En efecto, la percepción social sobre todo en el manejo de la pandemia ha sido de gran opacidad respecto a nuestros tomadores de decisiones. En medio de una de las peores crisis sanitarias ha generado suspicacia lo ocurrido con los respiradores, la construcción del hospital modular, la dilación en la llegada de vacunas, denuncias de manejo clientelar en bolsas con comida, selectividad en la severidad de la cuarentena (caso Jimmy´s y La Fragatta), manejo económico de espaldas a las necesidades de los trabajadores y mipymes, en donde dar dinero a los bancos tuvo prioridad antes que inyectar la demanda que dinamizan los asalariados y las micro y pequeñas empresas. Aunado al arrastre de la corrupción que ha venido afectando a nuestros gobiernos postinvasión y se ha evidenciado fundamentalmente en sectores prioritarios como salud, educación y justicia.
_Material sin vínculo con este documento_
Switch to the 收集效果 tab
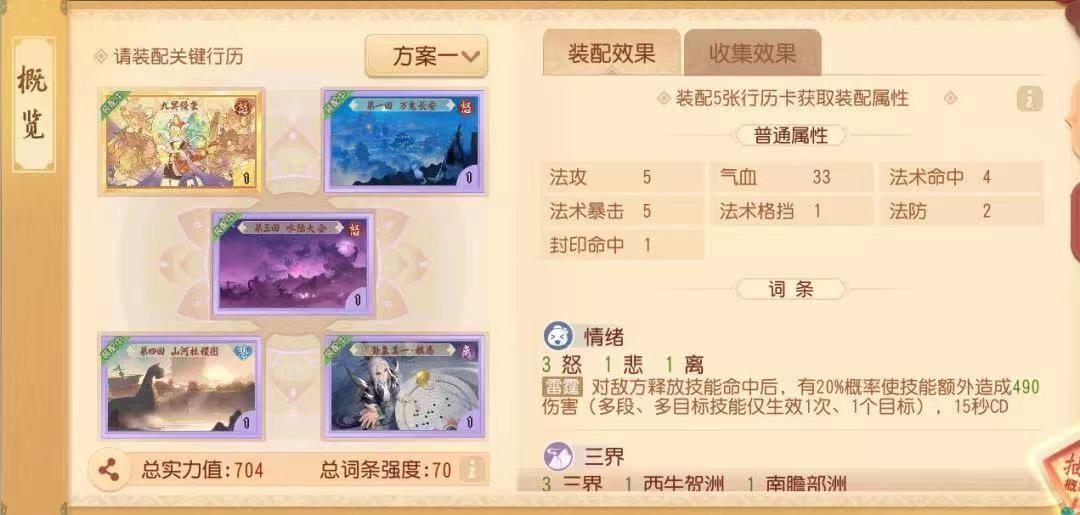The image size is (1080, 515). [752, 54]
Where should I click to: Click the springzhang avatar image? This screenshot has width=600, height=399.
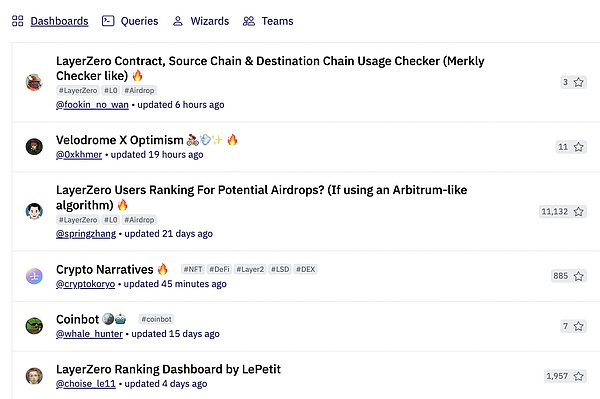tap(34, 212)
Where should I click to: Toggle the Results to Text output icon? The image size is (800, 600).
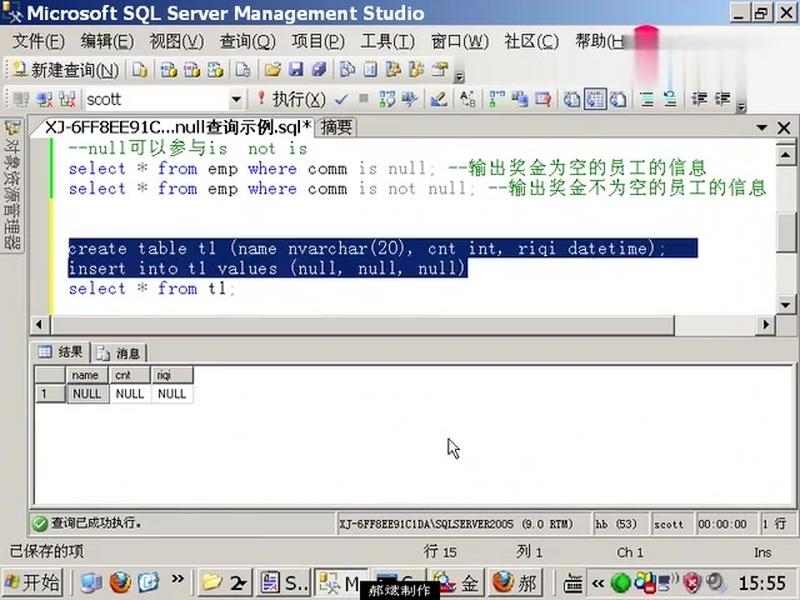(571, 100)

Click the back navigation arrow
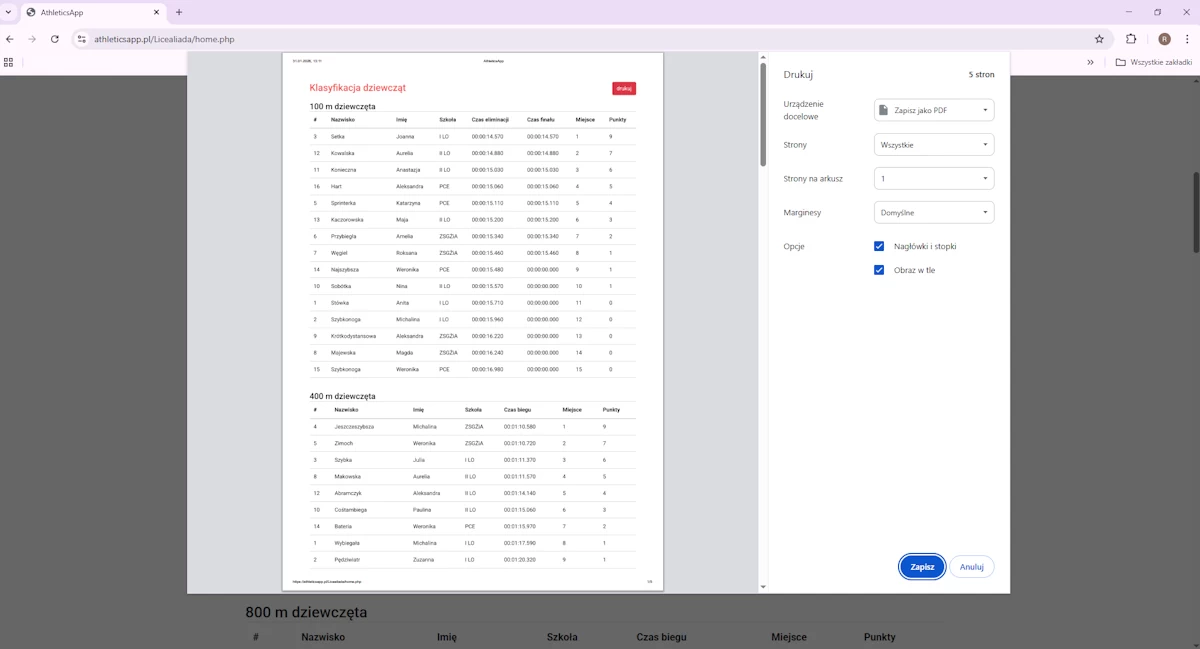(10, 39)
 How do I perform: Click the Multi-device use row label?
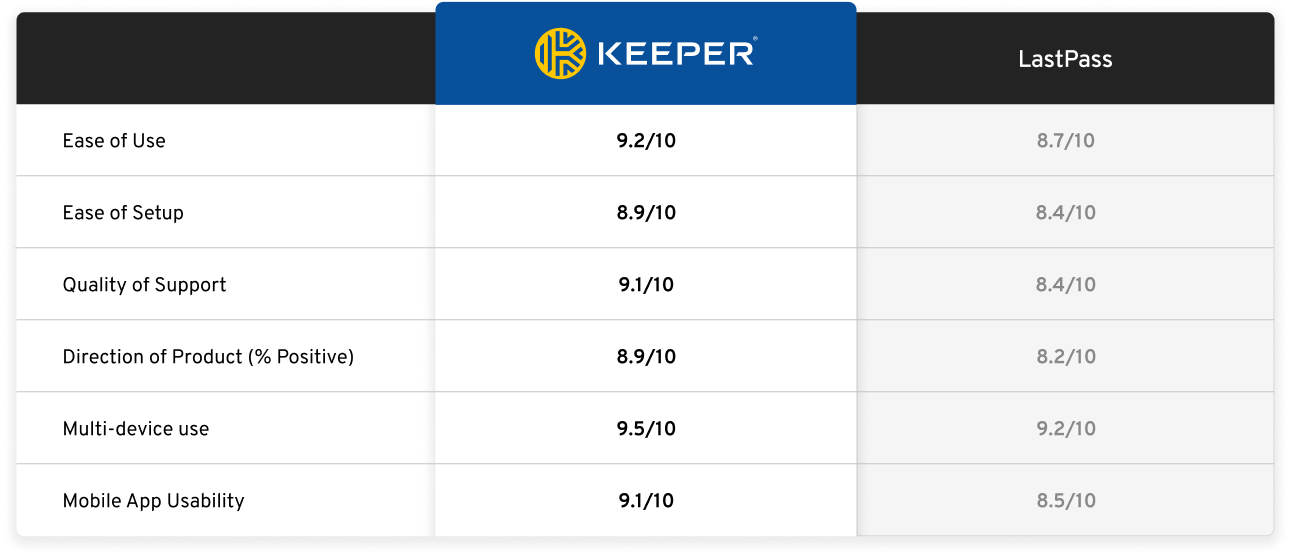[136, 429]
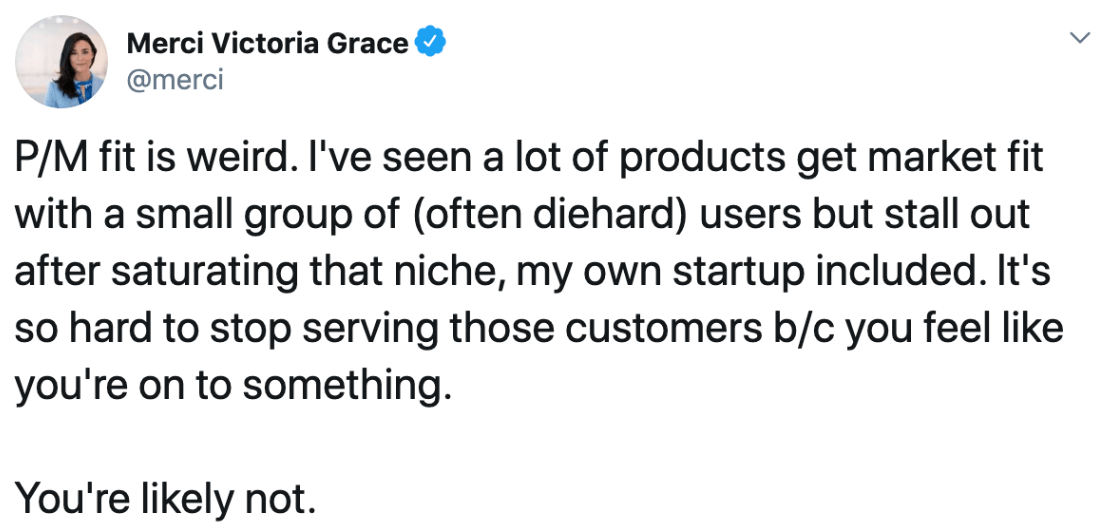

El compromiso real para luchar contra la corrupción empezará cuando se reconfigure la estructura del poder político del país. Si no hay compromiso con eso, el mecanismo que hasta ahora ha funcionado seguirá intacto, a saber: intereses económicos para financiar clanes políticos (muchos nacidos de la administración del Estado), que luego al tener poder público legislan a favor de las élites económicas que les apoyan. Desde el Órgano Legislativo sé que diputados de diversas bancadas hemos presentado iniciativas tendientes a transparentar la gestión pública. Por ello, puedo sostener que existe un interés real en combatir la corrupción, al menos desde la institución de la que formo parte.
Gatorpardismo puro “cambiar todo para que nada cambie”, bajo las condiciones actuales funcionan en complicidad los corruptores y los corrompidos. El flagelo de la corrupción, contrario a lo que se ha tratado de imprimir en el imaginario popular, no es privativo de la administración pública; sector privado y sociedad civil también comparten responsabilidad.
Es una relación simbiótica, como acabo de expresarlo, no existe el uno sin el otro. Grupos o movimientos políticos se escudan en un manto de sociedad civil para elevar críticas, no obstante desde sus empresas privadas hacen lobby, piden favores, logran antelaciones, prebendas o sobrecostos al tramitar ante el Estado. Es una estructura de poder amorfa donde una mano lava otra y termina desempoderando a los excluidos y alimentando las desigualdades del país.
Un cambio total de sistema; el actual ha caducado y difícilmente con los mismos actores que pelechan de las desigualdades se genere un cambio. El modelo político y económico postinvasión está en bancarrota y la misma se ha acelerado con la pandemia. Difícilmente con los mismos actores se pueda generar algún cambio, por eso hablo de que es necesario un acuerdo nacional donde los que hoy son sectores subalternos sean actores centrales, y en el que el bienestar humano sea el objetivo central. Resulta inaudito e inmoral que en un país tan pequeño y con tantas riquezas, más del 70% de la población económicamente activa se encuentre en condiciones de precariedad.